— DATA PROVIDED —
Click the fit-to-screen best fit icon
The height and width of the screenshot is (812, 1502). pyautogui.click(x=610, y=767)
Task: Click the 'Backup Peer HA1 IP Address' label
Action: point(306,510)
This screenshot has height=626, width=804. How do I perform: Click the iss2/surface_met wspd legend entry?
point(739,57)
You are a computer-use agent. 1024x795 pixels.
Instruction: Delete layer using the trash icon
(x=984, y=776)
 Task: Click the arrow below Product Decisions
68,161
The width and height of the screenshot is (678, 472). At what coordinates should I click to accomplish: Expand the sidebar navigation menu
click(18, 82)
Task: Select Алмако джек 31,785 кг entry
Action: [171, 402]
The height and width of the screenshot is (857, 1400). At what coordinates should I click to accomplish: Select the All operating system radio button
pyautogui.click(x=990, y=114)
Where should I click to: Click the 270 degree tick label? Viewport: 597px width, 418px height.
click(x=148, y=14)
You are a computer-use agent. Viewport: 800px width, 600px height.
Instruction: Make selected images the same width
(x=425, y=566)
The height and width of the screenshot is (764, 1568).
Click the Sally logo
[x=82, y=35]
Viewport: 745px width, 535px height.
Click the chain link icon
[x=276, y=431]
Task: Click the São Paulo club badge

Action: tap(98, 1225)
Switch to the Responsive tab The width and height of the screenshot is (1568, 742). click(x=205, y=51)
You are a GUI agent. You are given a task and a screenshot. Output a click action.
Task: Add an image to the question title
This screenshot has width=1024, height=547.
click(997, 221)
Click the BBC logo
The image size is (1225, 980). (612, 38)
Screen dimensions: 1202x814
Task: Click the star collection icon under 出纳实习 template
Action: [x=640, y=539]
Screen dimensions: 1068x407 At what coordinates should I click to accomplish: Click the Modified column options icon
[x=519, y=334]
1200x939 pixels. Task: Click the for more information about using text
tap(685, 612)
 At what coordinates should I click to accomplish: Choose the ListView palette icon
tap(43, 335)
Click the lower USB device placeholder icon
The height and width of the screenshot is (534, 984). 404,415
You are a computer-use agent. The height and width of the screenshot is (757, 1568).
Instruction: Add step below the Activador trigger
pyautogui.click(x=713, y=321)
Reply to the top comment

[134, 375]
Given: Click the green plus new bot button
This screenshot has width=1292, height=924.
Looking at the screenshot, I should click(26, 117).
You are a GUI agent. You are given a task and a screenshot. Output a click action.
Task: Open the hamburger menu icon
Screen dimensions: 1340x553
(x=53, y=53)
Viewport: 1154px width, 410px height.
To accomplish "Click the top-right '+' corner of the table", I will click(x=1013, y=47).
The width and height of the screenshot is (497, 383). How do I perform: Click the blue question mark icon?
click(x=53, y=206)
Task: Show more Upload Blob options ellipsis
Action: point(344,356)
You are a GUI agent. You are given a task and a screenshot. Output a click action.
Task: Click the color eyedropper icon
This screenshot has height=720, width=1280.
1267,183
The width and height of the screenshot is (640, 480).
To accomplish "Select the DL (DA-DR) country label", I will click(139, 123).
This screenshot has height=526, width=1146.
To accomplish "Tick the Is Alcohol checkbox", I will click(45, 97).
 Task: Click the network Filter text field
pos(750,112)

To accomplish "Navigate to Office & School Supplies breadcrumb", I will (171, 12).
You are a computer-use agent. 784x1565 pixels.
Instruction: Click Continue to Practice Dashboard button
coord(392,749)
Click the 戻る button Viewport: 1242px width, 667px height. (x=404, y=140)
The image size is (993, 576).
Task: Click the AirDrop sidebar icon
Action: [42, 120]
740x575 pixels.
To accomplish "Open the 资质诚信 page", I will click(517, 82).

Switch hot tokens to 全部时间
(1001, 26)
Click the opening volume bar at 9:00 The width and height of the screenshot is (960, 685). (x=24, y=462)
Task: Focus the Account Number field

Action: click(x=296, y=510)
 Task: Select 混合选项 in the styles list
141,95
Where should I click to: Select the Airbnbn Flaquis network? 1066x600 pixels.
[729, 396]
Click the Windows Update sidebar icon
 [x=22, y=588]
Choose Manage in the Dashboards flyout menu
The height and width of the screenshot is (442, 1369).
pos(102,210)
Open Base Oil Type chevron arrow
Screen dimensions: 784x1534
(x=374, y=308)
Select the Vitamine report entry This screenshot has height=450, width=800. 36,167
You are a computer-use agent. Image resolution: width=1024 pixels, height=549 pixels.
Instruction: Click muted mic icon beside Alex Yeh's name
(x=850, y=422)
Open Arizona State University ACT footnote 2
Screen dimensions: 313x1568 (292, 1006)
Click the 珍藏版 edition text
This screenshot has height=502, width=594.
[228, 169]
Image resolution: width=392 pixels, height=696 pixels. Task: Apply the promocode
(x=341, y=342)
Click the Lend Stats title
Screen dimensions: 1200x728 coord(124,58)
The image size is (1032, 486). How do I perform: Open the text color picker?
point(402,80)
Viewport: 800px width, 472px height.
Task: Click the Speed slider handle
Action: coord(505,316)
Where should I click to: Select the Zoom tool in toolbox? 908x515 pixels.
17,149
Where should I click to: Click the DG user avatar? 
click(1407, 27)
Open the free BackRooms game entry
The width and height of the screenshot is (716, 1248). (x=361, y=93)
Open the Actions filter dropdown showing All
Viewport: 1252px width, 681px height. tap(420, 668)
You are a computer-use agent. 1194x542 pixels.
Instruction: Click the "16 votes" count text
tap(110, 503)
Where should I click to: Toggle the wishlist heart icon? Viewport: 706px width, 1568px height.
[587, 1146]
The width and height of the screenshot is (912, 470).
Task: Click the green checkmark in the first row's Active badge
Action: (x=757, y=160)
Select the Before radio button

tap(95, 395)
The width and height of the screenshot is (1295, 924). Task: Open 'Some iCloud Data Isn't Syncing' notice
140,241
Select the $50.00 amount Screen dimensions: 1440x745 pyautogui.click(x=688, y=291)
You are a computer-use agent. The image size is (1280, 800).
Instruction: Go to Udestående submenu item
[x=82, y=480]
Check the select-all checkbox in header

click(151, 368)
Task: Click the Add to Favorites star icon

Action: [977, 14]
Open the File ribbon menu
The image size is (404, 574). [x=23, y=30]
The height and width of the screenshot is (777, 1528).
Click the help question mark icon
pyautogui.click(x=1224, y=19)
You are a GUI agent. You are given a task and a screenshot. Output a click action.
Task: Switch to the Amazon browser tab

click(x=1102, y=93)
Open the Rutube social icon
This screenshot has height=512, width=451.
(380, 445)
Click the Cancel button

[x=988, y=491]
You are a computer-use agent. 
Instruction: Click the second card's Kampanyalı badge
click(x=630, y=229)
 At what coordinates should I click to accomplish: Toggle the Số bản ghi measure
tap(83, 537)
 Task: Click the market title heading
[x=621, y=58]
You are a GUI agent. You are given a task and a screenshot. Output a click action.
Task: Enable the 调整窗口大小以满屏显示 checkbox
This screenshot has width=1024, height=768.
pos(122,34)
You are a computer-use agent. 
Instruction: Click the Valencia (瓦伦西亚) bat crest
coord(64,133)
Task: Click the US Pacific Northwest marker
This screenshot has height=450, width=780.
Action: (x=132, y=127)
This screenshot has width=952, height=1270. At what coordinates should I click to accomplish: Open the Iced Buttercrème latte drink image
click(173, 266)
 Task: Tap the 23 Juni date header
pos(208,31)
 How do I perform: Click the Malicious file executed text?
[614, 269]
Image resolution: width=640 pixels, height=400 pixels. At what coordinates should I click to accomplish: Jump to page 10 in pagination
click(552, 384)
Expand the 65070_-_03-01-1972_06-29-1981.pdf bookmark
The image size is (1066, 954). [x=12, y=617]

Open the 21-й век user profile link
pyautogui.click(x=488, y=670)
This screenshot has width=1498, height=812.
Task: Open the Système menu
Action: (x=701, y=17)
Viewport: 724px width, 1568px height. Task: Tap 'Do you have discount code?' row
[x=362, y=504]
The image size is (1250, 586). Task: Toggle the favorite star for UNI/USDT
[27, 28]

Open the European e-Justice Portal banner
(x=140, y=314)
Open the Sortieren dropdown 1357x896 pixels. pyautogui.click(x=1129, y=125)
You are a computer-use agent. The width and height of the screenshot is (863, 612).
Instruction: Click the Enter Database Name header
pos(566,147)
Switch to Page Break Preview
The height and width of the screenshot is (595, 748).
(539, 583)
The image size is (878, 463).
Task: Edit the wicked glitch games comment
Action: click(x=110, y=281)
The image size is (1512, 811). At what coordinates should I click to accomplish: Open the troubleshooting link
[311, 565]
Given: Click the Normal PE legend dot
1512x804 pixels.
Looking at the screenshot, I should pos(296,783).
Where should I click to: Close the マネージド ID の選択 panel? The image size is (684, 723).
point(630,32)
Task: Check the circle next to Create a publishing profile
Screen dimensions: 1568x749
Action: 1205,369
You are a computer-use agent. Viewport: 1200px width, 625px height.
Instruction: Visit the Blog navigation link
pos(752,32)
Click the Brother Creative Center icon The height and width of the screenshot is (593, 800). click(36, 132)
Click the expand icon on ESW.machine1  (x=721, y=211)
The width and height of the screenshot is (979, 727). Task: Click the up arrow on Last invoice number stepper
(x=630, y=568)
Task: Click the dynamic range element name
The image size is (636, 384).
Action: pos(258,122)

— WHAT IS NEEDED —
When you come to the line containing "You are a computer-use agent. Viewport: 800px", give it and stop; before that, repeat each line of the material exactly from the first one.

— OUTPUT —
Click the fit-to-screen best fit icon
The height and width of the screenshot is (812, 1502). pyautogui.click(x=610, y=767)
Task: Click the 'Backup Peer HA1 IP Address' label
Action: point(306,510)
This screenshot has height=626, width=804. How do I perform: Click the iss2/surface_met wspd legend entry?
point(739,57)
You are a computer-use agent. 1024x795 pixels.
Instruction: Delete layer using the trash icon
(x=984, y=776)
 Task: Click the arrow below Product Decisions
68,161
The width and height of the screenshot is (678, 472). At what coordinates should I click to accomplish: Expand the sidebar navigation menu
click(18, 82)
Task: Select Алмако джек 31,785 кг entry
Action: [171, 402]
The height and width of the screenshot is (857, 1400). At what coordinates should I click to accomplish: Select the All operating system radio button
pyautogui.click(x=990, y=114)
Where should I click to: Click the 270 degree tick label? Viewport: 597px width, 418px height.
click(x=148, y=14)
You are a computer-use agent. Viewport: 800px width, 600px height.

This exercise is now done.